#### GIVEN RECORDS

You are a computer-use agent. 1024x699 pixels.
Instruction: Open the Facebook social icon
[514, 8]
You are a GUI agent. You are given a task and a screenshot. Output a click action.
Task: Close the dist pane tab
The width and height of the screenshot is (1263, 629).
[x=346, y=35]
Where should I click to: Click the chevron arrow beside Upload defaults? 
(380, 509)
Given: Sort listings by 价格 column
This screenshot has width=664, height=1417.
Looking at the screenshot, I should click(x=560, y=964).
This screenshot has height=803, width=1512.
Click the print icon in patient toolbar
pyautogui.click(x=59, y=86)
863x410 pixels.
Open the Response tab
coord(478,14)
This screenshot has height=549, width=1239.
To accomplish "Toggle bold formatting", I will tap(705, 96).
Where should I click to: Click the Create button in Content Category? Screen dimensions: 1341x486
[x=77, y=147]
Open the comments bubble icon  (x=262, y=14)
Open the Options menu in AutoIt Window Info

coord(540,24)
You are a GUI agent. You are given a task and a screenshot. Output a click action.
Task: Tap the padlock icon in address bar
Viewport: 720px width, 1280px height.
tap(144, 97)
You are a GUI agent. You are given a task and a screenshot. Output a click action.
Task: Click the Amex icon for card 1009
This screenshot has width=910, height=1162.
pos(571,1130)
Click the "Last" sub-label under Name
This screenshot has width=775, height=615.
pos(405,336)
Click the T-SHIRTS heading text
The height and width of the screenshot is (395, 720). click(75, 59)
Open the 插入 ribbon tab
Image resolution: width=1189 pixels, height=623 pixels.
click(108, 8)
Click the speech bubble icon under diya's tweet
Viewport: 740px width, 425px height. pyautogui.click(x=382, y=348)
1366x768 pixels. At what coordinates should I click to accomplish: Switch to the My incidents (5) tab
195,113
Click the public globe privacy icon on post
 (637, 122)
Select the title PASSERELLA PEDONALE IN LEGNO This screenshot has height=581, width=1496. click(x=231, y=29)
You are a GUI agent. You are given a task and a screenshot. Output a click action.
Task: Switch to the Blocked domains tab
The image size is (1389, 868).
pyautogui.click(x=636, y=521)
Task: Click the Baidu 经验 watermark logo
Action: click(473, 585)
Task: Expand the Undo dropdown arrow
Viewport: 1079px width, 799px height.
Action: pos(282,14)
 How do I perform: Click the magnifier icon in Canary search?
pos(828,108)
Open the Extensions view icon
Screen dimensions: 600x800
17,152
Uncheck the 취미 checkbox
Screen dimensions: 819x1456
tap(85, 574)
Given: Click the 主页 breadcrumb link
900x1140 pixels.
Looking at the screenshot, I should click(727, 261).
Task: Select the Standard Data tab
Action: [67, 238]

########

TASK INSTRUCTIONS
Without altering a single character, write out every record above.

TASK ANSWER
You are a computer-use agent. 1024x699 pixels.
Instruction: Open the Facebook social icon
[514, 8]
You are a GUI agent. You are given a task and a screenshot. Output a click action.
Task: Close the dist pane tab
The width and height of the screenshot is (1263, 629).
[x=346, y=35]
Where should I click to: Click the chevron arrow beside Upload defaults? 
(380, 509)
Given: Sort listings by 价格 column
This screenshot has width=664, height=1417.
Looking at the screenshot, I should click(x=560, y=964).
This screenshot has height=803, width=1512.
Click the print icon in patient toolbar
pyautogui.click(x=59, y=86)
863x410 pixels.
Open the Response tab
coord(478,14)
This screenshot has height=549, width=1239.
To accomplish "Toggle bold formatting", I will tap(705, 96).
Where should I click to: Click the Create button in Content Category? Screen dimensions: 1341x486
[x=77, y=147]
Open the comments bubble icon  (x=262, y=14)
Open the Options menu in AutoIt Window Info

coord(540,24)
You are a GUI agent. You are given a task and a screenshot. Output a click action.
Task: Tap the padlock icon in address bar
Viewport: 720px width, 1280px height.
tap(144, 97)
You are a GUI agent. You are given a task and a screenshot. Output a click action.
Task: Click the Amex icon for card 1009
This screenshot has width=910, height=1162.
pos(571,1130)
Click the "Last" sub-label under Name
This screenshot has width=775, height=615.
pos(405,336)
Click the T-SHIRTS heading text
The height and width of the screenshot is (395, 720). click(75, 59)
Open the 插入 ribbon tab
Image resolution: width=1189 pixels, height=623 pixels.
click(108, 8)
Click the speech bubble icon under diya's tweet
Viewport: 740px width, 425px height. pyautogui.click(x=382, y=348)
1366x768 pixels. At what coordinates should I click to accomplish: Switch to the My incidents (5) tab
195,113
Click the public globe privacy icon on post
 (637, 122)
Select the title PASSERELLA PEDONALE IN LEGNO This screenshot has height=581, width=1496. click(x=231, y=29)
You are a GUI agent. You are given a task and a screenshot. Output a click action.
Task: Switch to the Blocked domains tab
The image size is (1389, 868).
pyautogui.click(x=636, y=521)
Task: Click the Baidu 经验 watermark logo
Action: click(473, 585)
Task: Expand the Undo dropdown arrow
Viewport: 1079px width, 799px height.
Action: pos(282,14)
 How do I perform: Click the magnifier icon in Canary search?
pos(828,108)
Open the Extensions view icon
Screen dimensions: 600x800
17,152
Uncheck the 취미 checkbox
Screen dimensions: 819x1456
tap(85, 574)
Given: Click the 主页 breadcrumb link
900x1140 pixels.
Looking at the screenshot, I should click(727, 261).
Task: Select the Standard Data tab
Action: [67, 238]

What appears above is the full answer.